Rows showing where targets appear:

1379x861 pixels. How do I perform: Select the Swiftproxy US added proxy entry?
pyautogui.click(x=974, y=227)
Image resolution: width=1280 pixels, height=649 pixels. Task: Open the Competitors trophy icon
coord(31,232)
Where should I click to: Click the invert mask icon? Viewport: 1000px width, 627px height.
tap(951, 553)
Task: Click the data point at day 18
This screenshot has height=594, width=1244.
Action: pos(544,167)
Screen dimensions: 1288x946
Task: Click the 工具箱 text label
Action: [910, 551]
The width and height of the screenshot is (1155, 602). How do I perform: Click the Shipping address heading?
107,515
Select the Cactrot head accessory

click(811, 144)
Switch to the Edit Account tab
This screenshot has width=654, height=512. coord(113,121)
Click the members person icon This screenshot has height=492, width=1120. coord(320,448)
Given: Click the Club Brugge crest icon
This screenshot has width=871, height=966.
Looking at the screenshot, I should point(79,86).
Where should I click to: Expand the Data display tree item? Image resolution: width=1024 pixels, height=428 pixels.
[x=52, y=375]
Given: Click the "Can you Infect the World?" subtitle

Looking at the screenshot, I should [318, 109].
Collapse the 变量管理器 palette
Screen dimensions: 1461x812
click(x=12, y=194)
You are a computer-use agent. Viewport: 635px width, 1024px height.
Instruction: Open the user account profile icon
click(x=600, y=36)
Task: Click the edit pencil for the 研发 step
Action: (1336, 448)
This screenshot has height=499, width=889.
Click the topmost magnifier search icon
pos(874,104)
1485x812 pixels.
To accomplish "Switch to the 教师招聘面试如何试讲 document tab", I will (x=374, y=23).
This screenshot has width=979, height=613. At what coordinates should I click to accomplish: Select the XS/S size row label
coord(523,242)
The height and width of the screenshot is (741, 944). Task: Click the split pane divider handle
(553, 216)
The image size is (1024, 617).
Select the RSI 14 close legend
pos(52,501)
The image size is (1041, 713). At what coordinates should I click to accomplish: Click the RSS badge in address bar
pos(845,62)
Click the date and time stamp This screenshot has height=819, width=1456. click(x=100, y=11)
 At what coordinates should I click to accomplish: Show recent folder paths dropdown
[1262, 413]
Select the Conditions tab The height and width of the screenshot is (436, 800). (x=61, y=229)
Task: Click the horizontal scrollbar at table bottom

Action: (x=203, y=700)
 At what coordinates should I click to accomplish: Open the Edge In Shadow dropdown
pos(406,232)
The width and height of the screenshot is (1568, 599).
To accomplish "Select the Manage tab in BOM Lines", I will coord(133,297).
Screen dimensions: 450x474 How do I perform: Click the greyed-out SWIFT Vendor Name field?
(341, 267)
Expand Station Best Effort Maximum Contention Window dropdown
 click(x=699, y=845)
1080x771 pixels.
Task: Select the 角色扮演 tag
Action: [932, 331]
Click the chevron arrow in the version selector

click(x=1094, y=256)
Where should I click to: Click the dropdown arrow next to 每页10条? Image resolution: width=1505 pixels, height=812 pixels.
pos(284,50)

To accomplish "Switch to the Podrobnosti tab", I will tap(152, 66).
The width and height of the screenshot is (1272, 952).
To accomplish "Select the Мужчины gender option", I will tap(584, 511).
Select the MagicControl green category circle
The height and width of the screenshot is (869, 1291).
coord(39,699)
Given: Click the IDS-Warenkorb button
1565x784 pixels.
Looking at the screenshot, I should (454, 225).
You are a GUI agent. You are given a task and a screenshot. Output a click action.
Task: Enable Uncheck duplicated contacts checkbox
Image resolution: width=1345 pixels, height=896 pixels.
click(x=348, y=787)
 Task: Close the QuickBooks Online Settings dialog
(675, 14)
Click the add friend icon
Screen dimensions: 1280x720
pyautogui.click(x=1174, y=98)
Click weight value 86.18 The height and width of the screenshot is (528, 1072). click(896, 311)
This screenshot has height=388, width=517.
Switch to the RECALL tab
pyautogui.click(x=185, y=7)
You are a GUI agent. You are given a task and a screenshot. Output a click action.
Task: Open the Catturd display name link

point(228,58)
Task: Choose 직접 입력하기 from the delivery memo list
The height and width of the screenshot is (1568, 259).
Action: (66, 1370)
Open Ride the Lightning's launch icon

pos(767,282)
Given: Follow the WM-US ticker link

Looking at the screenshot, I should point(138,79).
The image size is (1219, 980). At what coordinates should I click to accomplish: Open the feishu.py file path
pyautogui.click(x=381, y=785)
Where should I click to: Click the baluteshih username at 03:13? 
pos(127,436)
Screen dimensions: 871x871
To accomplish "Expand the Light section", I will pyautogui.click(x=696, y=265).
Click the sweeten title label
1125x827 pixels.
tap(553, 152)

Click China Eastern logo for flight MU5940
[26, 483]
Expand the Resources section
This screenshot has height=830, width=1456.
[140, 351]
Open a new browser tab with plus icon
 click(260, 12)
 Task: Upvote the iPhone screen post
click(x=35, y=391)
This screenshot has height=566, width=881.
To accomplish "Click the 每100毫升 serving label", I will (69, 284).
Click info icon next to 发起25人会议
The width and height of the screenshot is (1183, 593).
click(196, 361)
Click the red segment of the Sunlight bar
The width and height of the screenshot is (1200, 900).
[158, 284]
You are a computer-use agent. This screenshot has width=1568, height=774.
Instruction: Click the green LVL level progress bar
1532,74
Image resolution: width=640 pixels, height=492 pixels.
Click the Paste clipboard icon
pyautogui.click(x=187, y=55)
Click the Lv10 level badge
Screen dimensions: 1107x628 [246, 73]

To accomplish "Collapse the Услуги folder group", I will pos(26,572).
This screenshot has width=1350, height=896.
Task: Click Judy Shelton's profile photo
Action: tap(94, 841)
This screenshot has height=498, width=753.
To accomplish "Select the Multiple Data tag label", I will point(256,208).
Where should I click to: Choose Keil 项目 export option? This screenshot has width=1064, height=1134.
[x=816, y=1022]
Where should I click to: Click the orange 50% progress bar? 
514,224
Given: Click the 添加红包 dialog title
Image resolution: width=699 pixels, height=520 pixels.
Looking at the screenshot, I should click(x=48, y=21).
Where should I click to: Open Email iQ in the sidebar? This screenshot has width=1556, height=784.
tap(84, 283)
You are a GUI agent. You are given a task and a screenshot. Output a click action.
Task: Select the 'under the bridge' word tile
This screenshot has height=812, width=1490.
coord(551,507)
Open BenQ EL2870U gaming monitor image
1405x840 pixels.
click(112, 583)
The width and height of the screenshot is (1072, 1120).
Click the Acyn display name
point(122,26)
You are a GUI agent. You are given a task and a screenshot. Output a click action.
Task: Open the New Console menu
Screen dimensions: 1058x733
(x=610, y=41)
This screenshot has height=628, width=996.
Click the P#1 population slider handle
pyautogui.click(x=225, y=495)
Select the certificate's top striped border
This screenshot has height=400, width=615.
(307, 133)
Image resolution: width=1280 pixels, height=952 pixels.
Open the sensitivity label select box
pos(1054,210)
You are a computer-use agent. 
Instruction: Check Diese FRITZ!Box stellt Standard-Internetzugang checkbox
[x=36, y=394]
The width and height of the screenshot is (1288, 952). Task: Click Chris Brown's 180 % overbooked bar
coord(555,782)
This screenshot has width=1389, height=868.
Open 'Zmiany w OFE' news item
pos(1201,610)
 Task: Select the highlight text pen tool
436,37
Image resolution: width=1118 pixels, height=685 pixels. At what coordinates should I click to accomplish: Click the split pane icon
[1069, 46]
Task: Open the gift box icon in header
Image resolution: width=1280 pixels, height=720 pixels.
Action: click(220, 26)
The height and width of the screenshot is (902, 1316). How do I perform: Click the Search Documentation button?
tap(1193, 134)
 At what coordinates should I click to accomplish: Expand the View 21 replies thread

WORK REQUIRED> Take the part that opens with the line containing "The height and width of the screenshot is (741, 944)." and closes with the line containing "pos(406,232)", swap "dropdown" for "drop-down list" throughout, and write out those lines again with nothing else changed.

ANSWER FOR THE TASK>
The height and width of the screenshot is (741, 944). Task: Click the split pane divider handle
(553, 216)
The image size is (1024, 617).
Select the RSI 14 close legend
pos(52,501)
The image size is (1041, 713). At what coordinates should I click to accomplish: Click the RSS badge in address bar
pos(845,62)
Click the date and time stamp This screenshot has height=819, width=1456. click(x=100, y=11)
 At what coordinates should I click to accomplish: Show recent folder paths drop-down list
[1262, 413]
Select the Conditions tab The height and width of the screenshot is (436, 800). (x=61, y=229)
Task: Click the horizontal scrollbar at table bottom

Action: (x=203, y=700)
 At what coordinates should I click to accomplish: Open the Edge In Shadow drop-down list
pos(406,232)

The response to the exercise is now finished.